**Problem**.
Copy every line from the records below that carries the word "arrow".

**Working data**.
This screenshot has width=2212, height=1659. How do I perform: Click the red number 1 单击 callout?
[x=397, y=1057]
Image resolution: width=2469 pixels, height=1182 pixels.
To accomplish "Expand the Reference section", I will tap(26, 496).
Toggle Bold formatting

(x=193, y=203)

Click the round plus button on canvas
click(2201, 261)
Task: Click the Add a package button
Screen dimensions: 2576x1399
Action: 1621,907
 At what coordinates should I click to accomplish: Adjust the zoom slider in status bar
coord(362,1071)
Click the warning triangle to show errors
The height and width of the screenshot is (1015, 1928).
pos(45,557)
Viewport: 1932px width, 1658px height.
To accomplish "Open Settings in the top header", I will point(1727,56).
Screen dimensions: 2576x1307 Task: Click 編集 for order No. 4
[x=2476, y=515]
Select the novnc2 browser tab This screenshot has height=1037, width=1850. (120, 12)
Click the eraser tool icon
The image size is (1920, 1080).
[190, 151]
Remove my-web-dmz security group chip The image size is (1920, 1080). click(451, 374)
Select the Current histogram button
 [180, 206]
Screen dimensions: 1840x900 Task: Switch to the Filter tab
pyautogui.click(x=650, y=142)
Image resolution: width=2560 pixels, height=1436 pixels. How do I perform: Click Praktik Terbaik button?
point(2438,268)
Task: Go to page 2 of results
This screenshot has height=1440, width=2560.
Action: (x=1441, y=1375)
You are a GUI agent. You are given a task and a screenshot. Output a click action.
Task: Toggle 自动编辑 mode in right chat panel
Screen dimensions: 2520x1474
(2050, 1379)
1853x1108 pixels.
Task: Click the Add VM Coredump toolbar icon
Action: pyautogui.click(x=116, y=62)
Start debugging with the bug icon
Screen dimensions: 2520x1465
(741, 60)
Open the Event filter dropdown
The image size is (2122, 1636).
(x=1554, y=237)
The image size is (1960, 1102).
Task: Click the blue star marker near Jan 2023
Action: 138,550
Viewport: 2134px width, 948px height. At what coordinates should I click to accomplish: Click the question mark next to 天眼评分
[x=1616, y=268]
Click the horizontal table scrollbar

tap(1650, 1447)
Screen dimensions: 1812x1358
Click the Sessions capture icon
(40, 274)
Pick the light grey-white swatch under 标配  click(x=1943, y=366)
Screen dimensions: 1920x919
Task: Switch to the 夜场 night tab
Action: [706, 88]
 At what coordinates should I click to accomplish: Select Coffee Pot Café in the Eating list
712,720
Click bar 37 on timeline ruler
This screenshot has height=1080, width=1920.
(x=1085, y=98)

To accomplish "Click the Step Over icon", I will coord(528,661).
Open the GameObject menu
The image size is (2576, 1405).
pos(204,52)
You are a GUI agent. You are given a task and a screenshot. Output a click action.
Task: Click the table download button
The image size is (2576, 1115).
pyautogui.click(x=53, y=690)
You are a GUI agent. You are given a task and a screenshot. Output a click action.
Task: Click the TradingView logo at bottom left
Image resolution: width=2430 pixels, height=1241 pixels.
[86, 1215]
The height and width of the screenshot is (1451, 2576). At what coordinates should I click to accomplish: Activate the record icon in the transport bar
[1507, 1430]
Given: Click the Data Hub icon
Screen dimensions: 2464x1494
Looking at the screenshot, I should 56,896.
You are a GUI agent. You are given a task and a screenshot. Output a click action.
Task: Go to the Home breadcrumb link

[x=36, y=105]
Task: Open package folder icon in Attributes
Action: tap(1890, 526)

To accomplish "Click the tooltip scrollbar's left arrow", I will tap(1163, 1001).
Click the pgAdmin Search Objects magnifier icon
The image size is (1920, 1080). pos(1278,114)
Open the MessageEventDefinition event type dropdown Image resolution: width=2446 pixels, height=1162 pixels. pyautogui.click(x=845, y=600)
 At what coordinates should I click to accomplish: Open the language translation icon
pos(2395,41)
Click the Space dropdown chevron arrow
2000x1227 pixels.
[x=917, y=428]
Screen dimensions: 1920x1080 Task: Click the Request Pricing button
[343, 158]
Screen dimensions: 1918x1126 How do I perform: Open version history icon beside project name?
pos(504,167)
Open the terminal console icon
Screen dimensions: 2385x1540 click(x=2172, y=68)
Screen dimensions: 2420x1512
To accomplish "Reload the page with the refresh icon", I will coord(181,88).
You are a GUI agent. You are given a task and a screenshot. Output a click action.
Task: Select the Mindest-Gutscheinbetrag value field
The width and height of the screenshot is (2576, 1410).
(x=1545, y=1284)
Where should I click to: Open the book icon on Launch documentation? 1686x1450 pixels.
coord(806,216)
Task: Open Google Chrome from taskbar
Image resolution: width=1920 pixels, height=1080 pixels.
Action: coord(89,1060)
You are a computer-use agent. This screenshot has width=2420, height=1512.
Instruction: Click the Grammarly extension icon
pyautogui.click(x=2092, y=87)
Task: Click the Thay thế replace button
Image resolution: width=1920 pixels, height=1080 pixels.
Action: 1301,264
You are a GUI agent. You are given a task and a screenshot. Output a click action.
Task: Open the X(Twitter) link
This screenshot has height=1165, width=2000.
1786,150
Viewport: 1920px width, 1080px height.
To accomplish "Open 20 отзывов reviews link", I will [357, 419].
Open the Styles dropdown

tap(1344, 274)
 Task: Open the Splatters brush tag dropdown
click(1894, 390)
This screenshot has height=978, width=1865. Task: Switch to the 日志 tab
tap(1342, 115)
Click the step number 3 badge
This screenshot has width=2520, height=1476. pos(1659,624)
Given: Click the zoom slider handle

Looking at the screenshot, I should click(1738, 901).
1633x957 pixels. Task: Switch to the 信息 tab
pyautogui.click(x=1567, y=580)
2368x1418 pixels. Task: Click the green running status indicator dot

**Problem solution**.
To accomplish "Click the tooltip scrollbar's left arrow", I will tap(1163, 1001).
Click the Space dropdown chevron arrow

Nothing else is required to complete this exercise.